Acho mais correto dizer-se que Bradbury foi um autor que escreveu FC, alguma da qual magnífica, mas também escreveu outras coisas. Escreveu horror, ou a sua peculiar versão dulcificada de horror (que se calhar não é propriamente horror, mas fantasia de pendor macabro), escreveu um fantástico mais respeitador da definição de Todorov, escreveu histórias inteiramente mainstream, escreveu policial, e por aí fora. E escreveu muita ficção híbrida em maior ou menor grau, que não se encaixa univocamente em nenhum género (ou se encaixa em vários).

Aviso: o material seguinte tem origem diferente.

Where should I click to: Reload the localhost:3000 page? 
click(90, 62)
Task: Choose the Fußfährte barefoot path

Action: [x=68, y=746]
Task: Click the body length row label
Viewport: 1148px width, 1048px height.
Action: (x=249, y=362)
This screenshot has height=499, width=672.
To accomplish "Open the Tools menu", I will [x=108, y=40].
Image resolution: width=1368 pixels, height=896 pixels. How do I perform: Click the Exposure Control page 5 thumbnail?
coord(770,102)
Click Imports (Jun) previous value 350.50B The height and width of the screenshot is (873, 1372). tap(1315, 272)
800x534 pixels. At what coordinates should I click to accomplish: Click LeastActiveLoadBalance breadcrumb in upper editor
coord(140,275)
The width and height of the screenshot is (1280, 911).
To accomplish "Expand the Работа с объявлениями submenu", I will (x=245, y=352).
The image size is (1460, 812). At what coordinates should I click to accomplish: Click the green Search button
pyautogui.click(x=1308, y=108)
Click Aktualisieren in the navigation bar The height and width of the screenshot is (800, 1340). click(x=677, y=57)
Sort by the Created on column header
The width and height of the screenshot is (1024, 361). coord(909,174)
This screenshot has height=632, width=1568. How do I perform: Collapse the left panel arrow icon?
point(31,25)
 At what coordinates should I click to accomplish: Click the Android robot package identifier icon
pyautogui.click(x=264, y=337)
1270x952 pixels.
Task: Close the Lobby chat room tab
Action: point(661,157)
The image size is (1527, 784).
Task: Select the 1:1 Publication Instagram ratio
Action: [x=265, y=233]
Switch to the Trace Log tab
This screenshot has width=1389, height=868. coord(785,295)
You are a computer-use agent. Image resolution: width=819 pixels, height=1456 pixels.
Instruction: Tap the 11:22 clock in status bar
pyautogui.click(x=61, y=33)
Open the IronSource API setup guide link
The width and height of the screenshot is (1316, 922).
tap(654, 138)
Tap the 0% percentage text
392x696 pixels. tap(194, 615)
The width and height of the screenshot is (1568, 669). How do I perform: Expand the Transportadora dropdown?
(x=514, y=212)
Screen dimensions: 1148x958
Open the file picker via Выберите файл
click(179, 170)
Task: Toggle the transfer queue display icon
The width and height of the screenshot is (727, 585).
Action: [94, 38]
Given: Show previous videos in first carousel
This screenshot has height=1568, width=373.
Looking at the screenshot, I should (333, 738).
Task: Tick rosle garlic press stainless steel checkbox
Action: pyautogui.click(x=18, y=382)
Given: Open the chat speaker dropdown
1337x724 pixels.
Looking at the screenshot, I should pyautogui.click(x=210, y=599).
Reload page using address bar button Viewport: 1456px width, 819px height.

O Dragão (bibliografia) é um desses contos híbridos, embora descaia principalmente para a fantasia. O cenário, pelo menos e à primeira vista, é-o por inteiro: cavaleiros medievais procuram num pântano um dragão que devora viajantes. Encontram-no e atacam-no, quixotescamente, pagando por isso com a vida. E depois o conto muda de perspetiva e o leitor percebe que os acontecimentos descritos são bem mais estranhos do que pareciam à primeira vista. Quem conhece as histórias de ficção científica sobre roturas no espaçotempo, gerando descontinuidades espaciais, temporais, ou ambas, razoavelmente populares em meados do século XX, talvez reconheça nesta história um parentesco claro, mas a verdade é que a FC, aqui, é só questão de interpretação. Pode-se dispensá-la sem problemas, encarando o conto como uma simples história fantástica. Boa, sim, mas não das mais impactantes, e esta palavra, impactantes, foi escolhida com uma certa ironia. Quem a ler perceberá.